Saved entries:
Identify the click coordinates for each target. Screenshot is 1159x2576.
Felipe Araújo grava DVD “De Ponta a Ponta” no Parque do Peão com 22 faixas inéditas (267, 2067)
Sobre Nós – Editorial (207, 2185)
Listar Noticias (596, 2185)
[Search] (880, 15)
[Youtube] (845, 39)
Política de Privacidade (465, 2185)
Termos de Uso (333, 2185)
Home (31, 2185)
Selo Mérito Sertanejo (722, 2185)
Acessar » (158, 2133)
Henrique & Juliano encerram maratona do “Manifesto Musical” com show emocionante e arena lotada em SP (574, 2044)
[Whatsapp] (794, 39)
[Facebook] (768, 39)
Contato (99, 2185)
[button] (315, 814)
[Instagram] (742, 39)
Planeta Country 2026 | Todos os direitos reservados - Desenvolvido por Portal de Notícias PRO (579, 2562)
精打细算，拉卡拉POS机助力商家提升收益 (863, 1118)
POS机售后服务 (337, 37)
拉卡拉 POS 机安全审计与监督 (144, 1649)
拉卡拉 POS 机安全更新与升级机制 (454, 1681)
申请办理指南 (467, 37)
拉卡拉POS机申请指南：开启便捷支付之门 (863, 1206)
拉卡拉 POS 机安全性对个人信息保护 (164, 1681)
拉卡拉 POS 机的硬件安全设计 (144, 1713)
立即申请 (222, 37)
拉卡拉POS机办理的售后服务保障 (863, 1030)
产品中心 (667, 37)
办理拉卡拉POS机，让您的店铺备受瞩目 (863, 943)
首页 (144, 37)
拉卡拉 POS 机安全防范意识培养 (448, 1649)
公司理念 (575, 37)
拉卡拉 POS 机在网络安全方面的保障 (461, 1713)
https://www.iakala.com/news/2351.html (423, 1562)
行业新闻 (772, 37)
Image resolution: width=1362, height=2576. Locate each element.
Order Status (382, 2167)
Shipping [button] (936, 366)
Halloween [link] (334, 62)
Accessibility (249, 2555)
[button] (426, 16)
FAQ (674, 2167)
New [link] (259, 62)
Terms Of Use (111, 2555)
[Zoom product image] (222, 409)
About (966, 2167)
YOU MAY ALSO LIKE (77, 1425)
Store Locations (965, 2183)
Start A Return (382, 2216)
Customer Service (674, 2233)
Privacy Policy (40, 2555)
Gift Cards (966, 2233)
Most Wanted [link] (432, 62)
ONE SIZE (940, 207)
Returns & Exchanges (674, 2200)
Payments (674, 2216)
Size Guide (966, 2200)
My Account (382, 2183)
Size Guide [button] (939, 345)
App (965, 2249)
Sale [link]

What to work on: Give back all of the data above without any alteration.

Task response:
Identify the click coordinates for each target. Screenshot is 1159x2576.
Felipe Araújo grava DVD “De Ponta a Ponta” no Parque do Peão com 22 faixas inéditas (267, 2067)
Sobre Nós – Editorial (207, 2185)
Listar Noticias (596, 2185)
[Search] (880, 15)
[Youtube] (845, 39)
Política de Privacidade (465, 2185)
Termos de Uso (333, 2185)
Home (31, 2185)
Selo Mérito Sertanejo (722, 2185)
Acessar » (158, 2133)
Henrique & Juliano encerram maratona do “Manifesto Musical” com show emocionante e arena lotada em SP (574, 2044)
[Whatsapp] (794, 39)
[Facebook] (768, 39)
Contato (99, 2185)
[button] (315, 814)
[Instagram] (742, 39)
Planeta Country 2026 | Todos os direitos reservados - Desenvolvido por Portal de Notícias PRO (579, 2562)
精打细算，拉卡拉POS机助力商家提升收益 (863, 1118)
POS机售后服务 (337, 37)
拉卡拉 POS 机安全审计与监督 (144, 1649)
拉卡拉 POS 机安全更新与升级机制 (454, 1681)
申请办理指南 (467, 37)
拉卡拉POS机申请指南：开启便捷支付之门 (863, 1206)
拉卡拉 POS 机安全性对个人信息保护 (164, 1681)
拉卡拉 POS 机的硬件安全设计 (144, 1713)
立即申请 (222, 37)
拉卡拉POS机办理的售后服务保障 (863, 1030)
产品中心 (667, 37)
办理拉卡拉POS机，让您的店铺备受瞩目 (863, 943)
首页 (144, 37)
拉卡拉 POS 机安全防范意识培养 (448, 1649)
公司理念 (575, 37)
拉卡拉 POS 机在网络安全方面的保障 (461, 1713)
https://www.iakala.com/news/2351.html (423, 1562)
行业新闻 (772, 37)
Image resolution: width=1362, height=2576. Locate each element.
Order Status (382, 2167)
Shipping [button] (936, 366)
Halloween [link] (334, 62)
Accessibility (249, 2555)
[button] (426, 16)
FAQ (674, 2167)
New [link] (259, 62)
Terms Of Use (111, 2555)
[Zoom product image] (222, 409)
About (966, 2167)
YOU MAY ALSO LIKE (77, 1425)
Store Locations (965, 2183)
Start A Return (382, 2216)
Customer Service (674, 2233)
Privacy Policy (40, 2555)
Gift Cards (966, 2233)
Most Wanted [link] (432, 62)
ONE SIZE (940, 207)
Returns & Exchanges (674, 2200)
Payments (674, 2216)
Size Guide (966, 2200)
My Account (382, 2183)
Size Guide [button] (939, 345)
App (965, 2249)
Sale [link]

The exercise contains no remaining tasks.